Exercise objective:
In the records, find each line where "screenshot" occurs, and copy it.

** Opening Input data block **

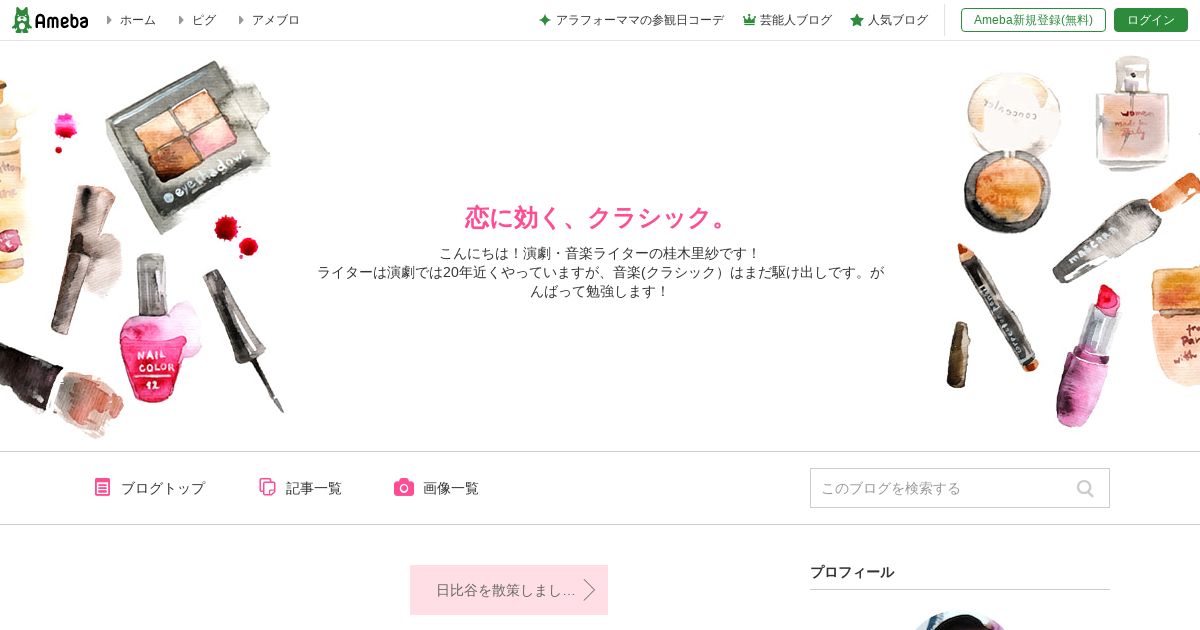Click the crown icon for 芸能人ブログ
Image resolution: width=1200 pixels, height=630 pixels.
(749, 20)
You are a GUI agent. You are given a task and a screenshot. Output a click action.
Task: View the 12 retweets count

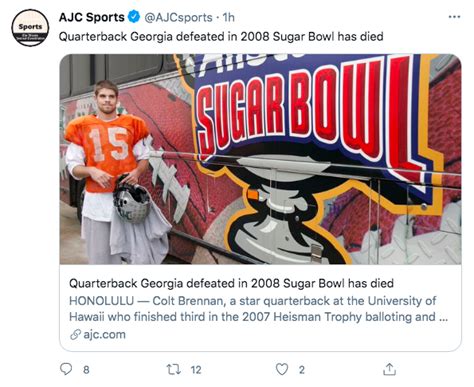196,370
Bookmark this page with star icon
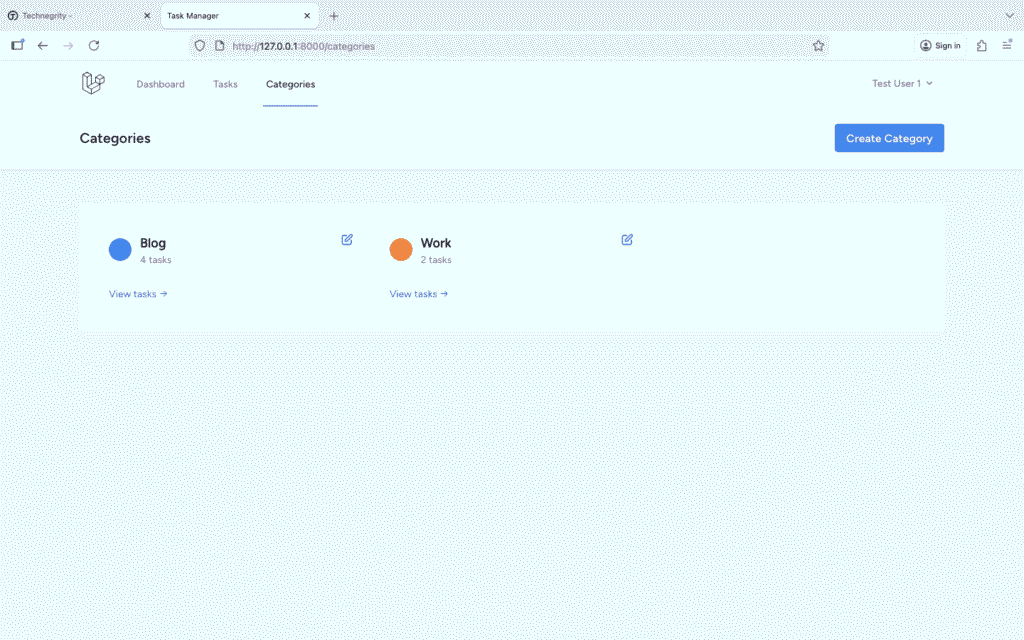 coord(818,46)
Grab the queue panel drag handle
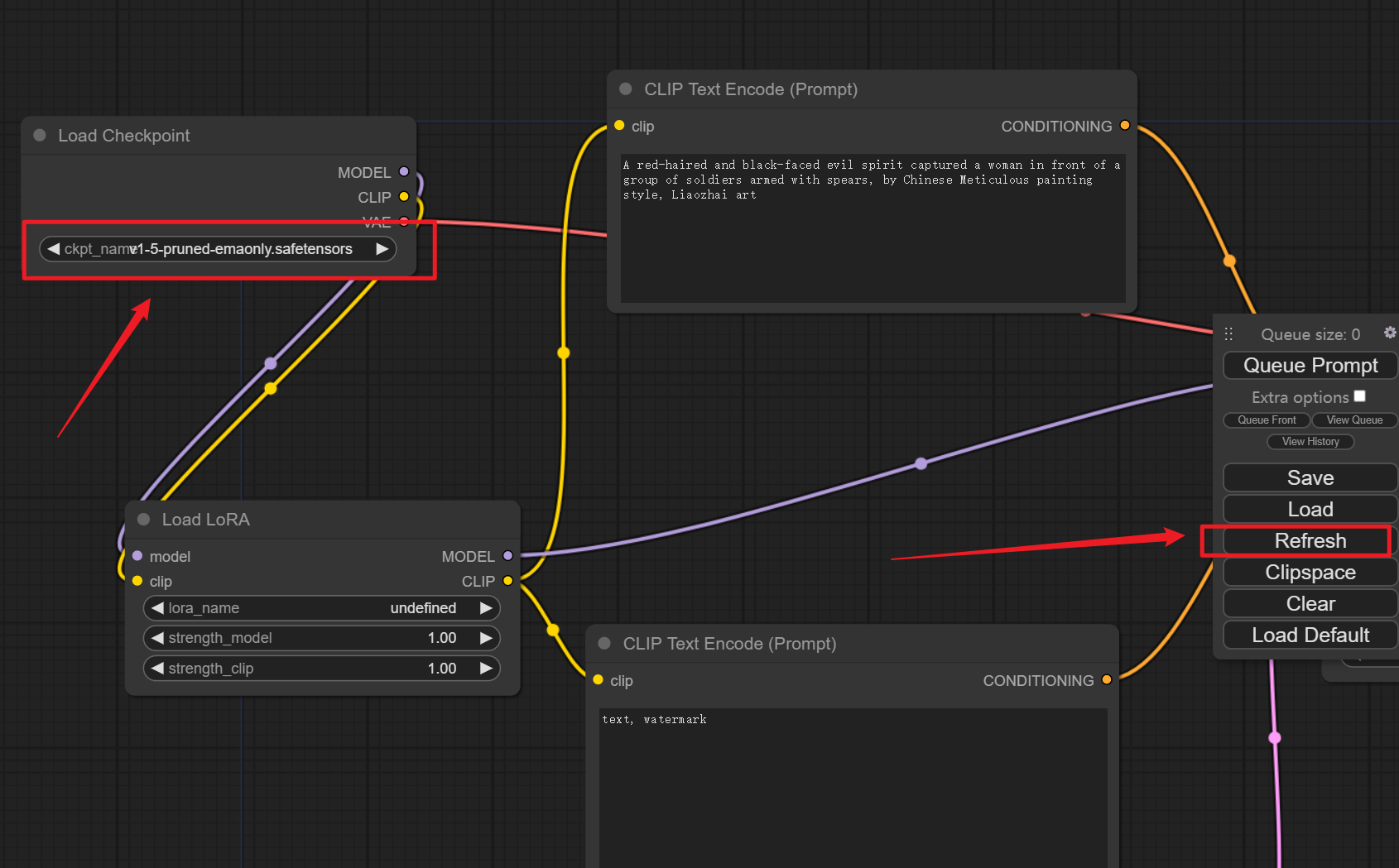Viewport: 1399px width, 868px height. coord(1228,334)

** Closing Input data block **
** Opening Input data block **

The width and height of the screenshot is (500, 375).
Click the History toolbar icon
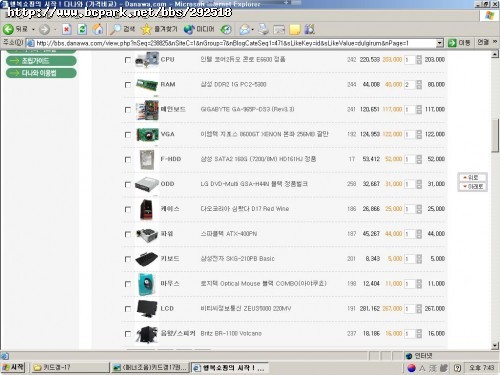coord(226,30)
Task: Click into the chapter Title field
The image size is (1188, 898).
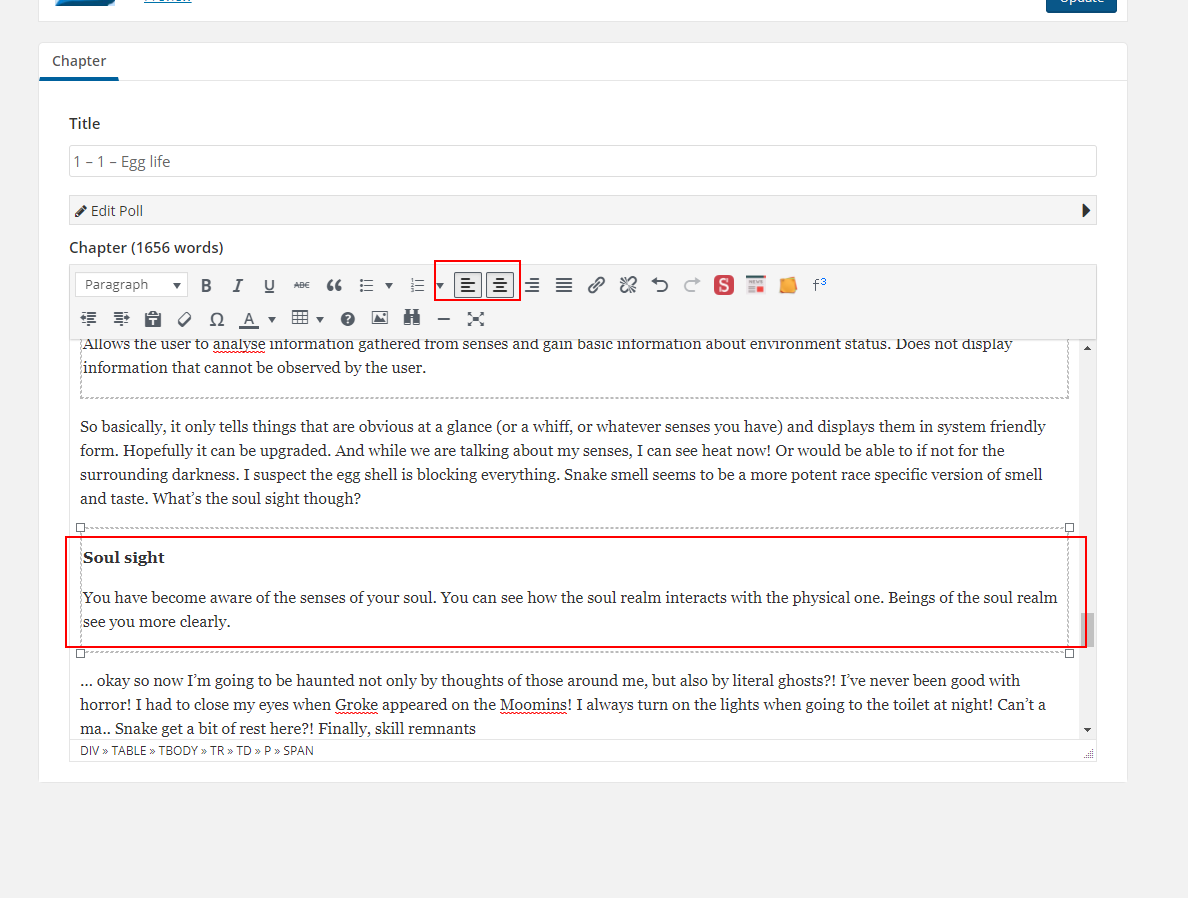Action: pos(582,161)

** Closing Input data block **

Exercise result:
You are a GUI agent. You are given a task and a screenshot. Output a click action.
The width and height of the screenshot is (500, 375).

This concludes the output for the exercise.